In a video message at the opening of a forum of 18 island nations from tiny Nauru to Australia and New Zealand, Biden reminded leaders of US vaccine donations to developing countries, made "without strings".

And he promised to lead in the climate change fight. "The Pacific Island nations know better than anyone that averting the worst effects of climate change is going to save lives."

It is the first time a US president has addressed the forum -- which is 50 years old this year.

"The United States is a proud Pacific power and will continue to be an active, engaged partner in the region and a friend to all your countries," he said. 

"A free and open Indo-Pacific is vital to each of our nations' security and prosperity and to all our shared futures."

Fijian Prime Minister Frank Bainimarama welcomed Biden's remarks and thanked him for "bringing America forcefully back to the right side of climate history".

There must be "zero excuses" for countries not setting 2050 net zero targets, he added.

Regional power Australia has notably refrained from making such a commitment, much to the chagrin of Pacific islands that sit a few feet above sea level.

On the eve of the forum, Pentagon chief Lloyd Austin met with Palau's president, Surangel Whipps, to reaffirm the US commitment to the defence of the island nation.

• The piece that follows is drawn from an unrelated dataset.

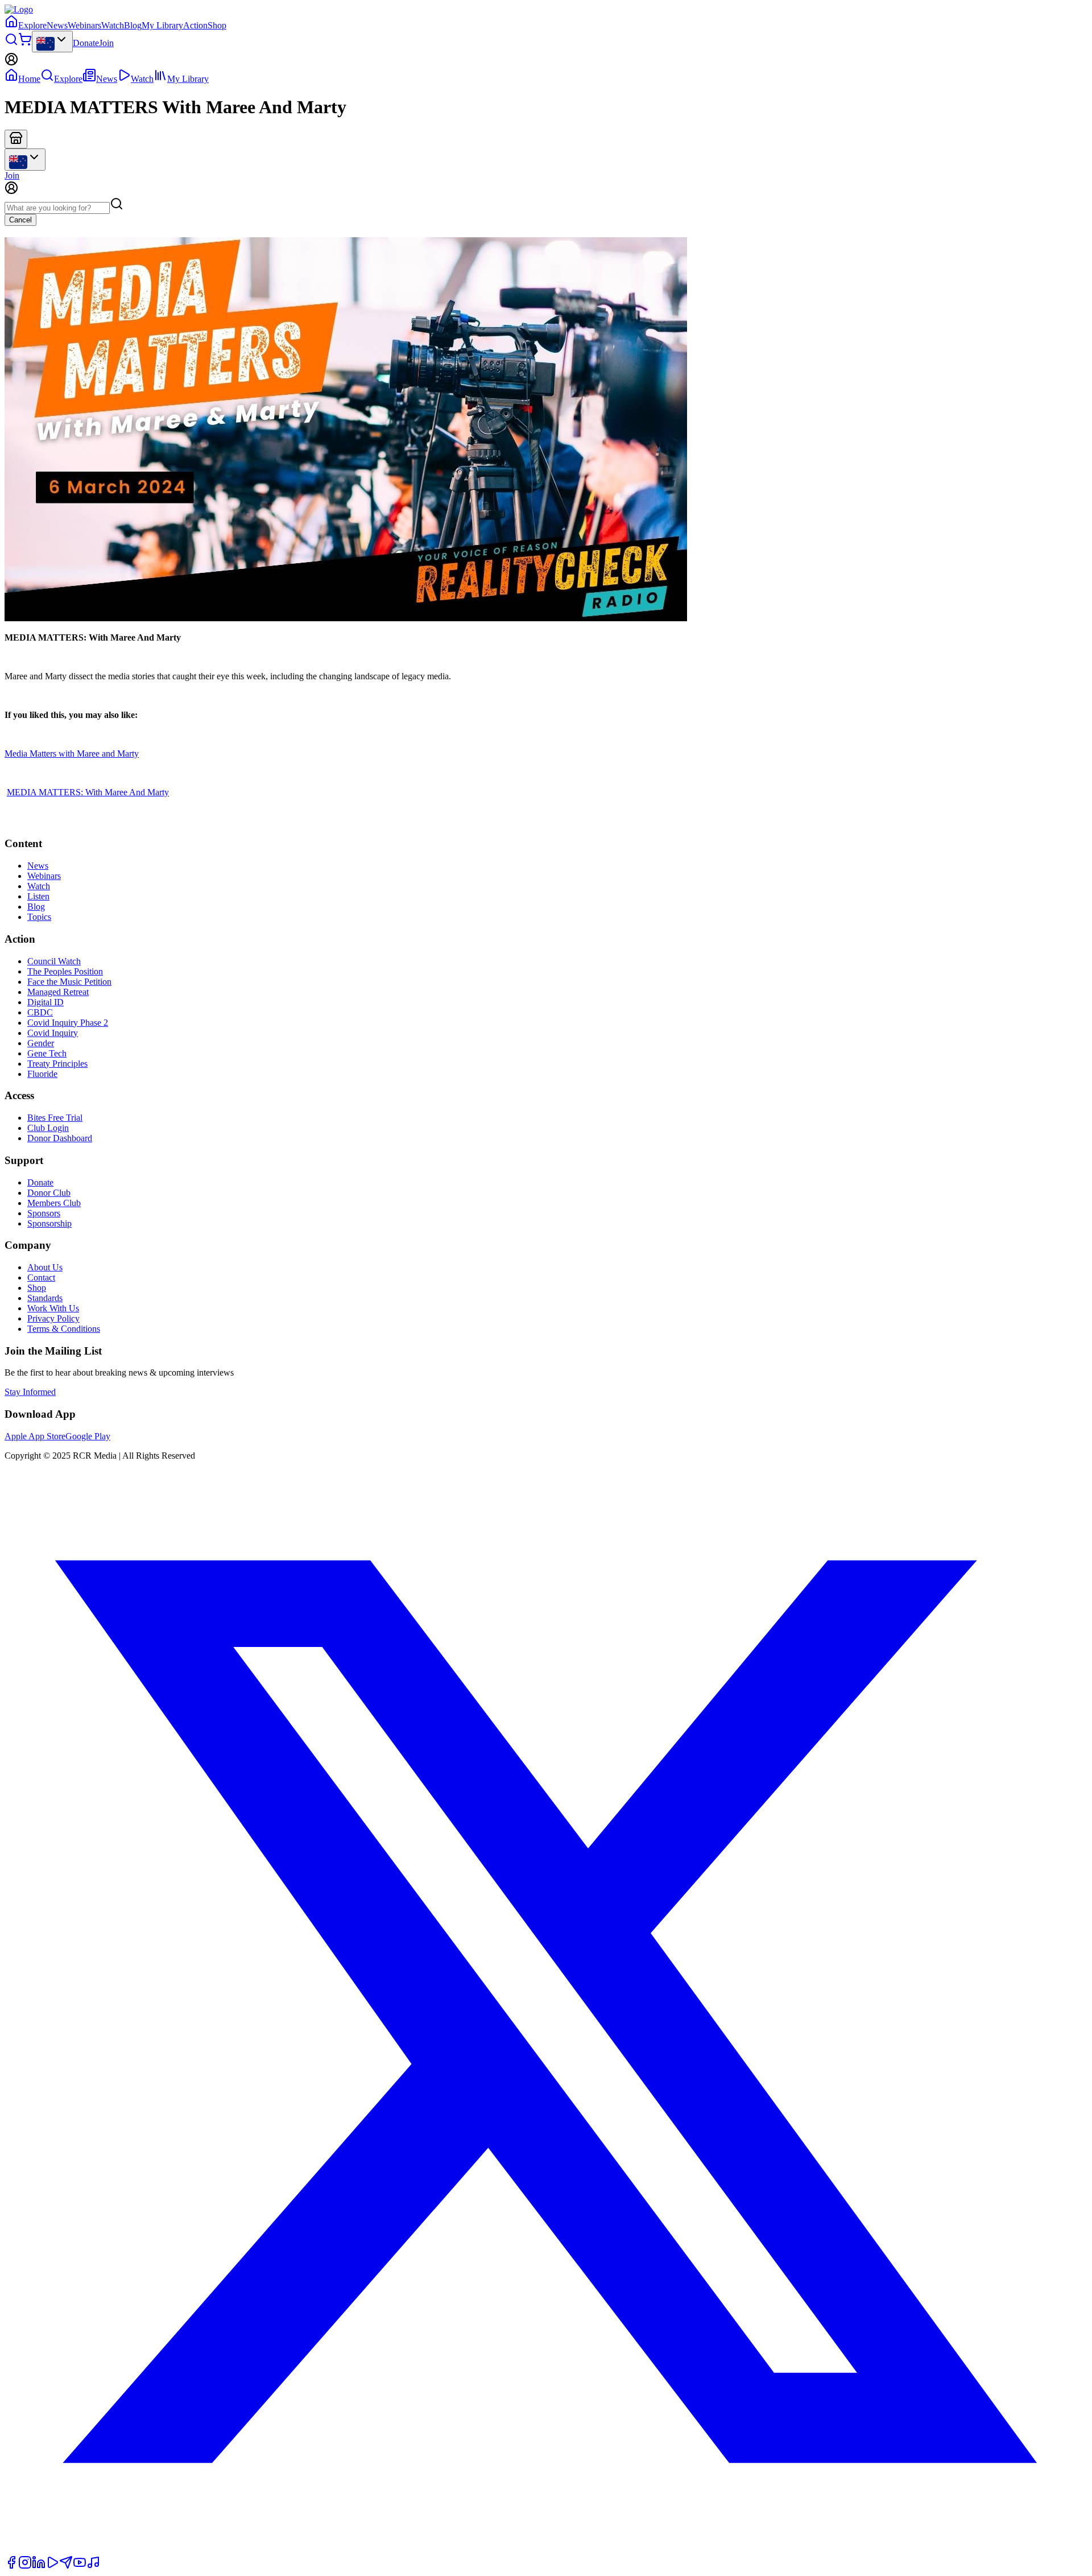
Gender (40, 1043)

The pair agreed on the strategic importance of the Pacific islands region and the "critical role" of the US presence and investments in Palau, said Pentagon spokesman John Kirby.

Faced with dramatically improved Chinese military capabilities, the United States has moved to a model of cycling assets around the region and away from large bases, to make them more difficult to target.

China has sought to gain influence in the region by bankrolling large infrastructure projects in some Pacific islands, leading to some concerns over the scale of the ensuing financial debts to Beijing.

In Samoa, for example, plans for a major port project financed by China are in question after Fiame Naomi Mata'afa took office as prime minister last month suggesting it would push the island's debt levels too high.

The Fiji-based Pacific Islands Forum brings together Australia, the Cook Islands, the Federated States of Micronesia, Fiji, French Polynesia, Kiribati, Nauru, New Caledonia, New Zealand, Niue, Palau, Papua New Guinea, the Marshall Islands, Samoa, the Solomon Islands, Tonga, Tuvalu, and Vanuatu.